Butcher: I’m from Colorado Springs, but I went to school in Florida for two years to study show production. When I came back to the Springs, one of my main goals was to start a DIY space. I knew Sean, and I approached him with the idea, saying "I have this skill set and you have connections." He told me that he and Bryan had already been planning on doing something... When they found the space for the Flux, they asked if I wanted to be a part of getting it going, and I was all for it.

Why do you think Flux is important to the community?

I think it's important for musicians to have a space that will let new bands and new musicians play their first shows, or play shows in general. A lot of places in the Springs are bars or bigger spots and it's harder to get a show in, like the Black Sheep. They have a more business-focused agenda, so they don't always take risks on new bands. I definitely ran into that when I was trying to start bands. [Flux is] a place for people to come and share what they've been making.

What's something you hope to see or make happen at the new Flux?

I hope we get more people involved, more than just the core members. That’s always something we wanted. We wanted it to be truly a community thing, so I want to see more people getting into DIY, maybe even starting their own spaces. I want to be an inspiration, to show that DIY can thrive, even in harsh times. And I want more shows, bigger and better.

click to enlarge Quintin Gamer - CASEY BRADLEY GENT
  • Casey Bradley Gent
  • Quintin Gamer
Quintin Gamer, 19, works at the door, cleans and helps bands load and unload. He plays bass and sings for Youthful Nothings, and he occasionally plays washboard for the Tejon Street Corner Thieves. By day, he works at a Jamba Juice.

Indy: How did you get involved with the Flux?

Gamer: I heard rumors about a new DIY venue, and then I saw a Facebook page, a little while before there were actual shows happening. As soon as I found it, I was messaging the page nonstop, saying "Please let me help." I was just so interested!

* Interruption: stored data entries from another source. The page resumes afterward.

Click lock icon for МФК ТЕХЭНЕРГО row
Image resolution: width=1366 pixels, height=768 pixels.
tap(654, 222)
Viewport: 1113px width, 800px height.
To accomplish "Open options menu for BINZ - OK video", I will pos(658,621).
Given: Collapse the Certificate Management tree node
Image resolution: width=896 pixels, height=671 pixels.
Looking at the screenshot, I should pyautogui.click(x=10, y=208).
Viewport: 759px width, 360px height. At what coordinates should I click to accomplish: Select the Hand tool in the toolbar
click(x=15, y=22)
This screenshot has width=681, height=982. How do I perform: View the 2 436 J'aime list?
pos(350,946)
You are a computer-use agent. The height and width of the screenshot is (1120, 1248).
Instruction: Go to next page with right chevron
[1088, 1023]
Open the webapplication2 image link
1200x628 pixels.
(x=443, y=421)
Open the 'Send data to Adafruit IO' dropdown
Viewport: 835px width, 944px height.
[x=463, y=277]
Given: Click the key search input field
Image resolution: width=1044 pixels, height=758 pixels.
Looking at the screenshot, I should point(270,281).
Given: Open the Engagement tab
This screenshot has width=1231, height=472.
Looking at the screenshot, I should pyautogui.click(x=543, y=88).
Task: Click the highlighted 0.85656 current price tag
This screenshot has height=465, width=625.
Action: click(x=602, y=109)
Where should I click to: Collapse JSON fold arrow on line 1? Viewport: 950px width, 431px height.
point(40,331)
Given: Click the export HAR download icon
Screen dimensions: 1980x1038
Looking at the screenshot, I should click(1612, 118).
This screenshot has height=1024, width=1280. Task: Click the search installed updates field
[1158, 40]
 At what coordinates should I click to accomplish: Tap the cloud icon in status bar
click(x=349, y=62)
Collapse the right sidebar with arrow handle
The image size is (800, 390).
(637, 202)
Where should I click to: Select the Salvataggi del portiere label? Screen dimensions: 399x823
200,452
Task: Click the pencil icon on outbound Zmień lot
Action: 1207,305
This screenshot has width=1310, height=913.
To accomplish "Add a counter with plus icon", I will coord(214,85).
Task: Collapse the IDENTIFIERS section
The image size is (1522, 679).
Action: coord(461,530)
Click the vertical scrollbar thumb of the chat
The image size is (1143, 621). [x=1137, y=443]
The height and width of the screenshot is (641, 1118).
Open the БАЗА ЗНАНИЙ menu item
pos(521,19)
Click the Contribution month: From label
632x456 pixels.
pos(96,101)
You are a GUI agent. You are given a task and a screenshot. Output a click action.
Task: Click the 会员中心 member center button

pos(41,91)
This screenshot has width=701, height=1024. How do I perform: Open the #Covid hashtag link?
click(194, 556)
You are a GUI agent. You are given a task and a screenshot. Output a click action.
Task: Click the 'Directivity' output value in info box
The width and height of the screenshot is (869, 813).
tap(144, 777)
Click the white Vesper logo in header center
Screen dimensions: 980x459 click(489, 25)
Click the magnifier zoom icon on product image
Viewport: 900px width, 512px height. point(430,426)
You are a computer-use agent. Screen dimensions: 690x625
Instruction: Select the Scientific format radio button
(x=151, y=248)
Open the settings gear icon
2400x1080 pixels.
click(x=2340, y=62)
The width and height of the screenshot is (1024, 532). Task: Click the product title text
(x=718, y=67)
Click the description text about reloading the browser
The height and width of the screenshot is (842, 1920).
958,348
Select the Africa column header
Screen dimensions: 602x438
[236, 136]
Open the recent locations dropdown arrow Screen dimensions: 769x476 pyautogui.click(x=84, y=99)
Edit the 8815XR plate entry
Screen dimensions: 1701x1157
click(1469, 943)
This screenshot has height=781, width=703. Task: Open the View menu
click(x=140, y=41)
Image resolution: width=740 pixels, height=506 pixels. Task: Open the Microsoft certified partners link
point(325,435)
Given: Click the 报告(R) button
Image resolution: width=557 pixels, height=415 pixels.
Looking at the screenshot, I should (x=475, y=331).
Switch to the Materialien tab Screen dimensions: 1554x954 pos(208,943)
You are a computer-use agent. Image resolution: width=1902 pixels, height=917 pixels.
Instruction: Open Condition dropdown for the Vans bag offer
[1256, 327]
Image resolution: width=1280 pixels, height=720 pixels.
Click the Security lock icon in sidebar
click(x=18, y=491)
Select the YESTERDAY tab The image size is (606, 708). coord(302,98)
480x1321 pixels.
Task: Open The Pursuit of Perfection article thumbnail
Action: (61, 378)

I found out Sean was involved, so I befriended [him]. He ended up giving me flyers for the first show to post around. Ever since the beginning, I've been hanging around with them.

Why do you think Flux is important to the community?

On the outside, it looks like just some punk or metal club where you’d expect the same sort of people and ideas. But on the inside, it’s a hub of eclectic people and groups that, maybe on the outside look similar, but when you actually get to know these people, there's vastly different interests, drives, needs and experiences. The Flux was for everybody. You could go and take your band there and experience shows in a safe setting, and it wasn't a breaking-the-bank thing. It was something in the city that the youth cared about, and we need things like that.

What's something you hope to see or make happen at the new Flux?

It already feels like we’ve accomplished so much, it’s almost like, "what [else] could be added?" Maybe more interconnectivity among members of the scene. I want more people to feel like they matter and that they're involved. [I hope to see] more ideas being shared and expressed and more people making things.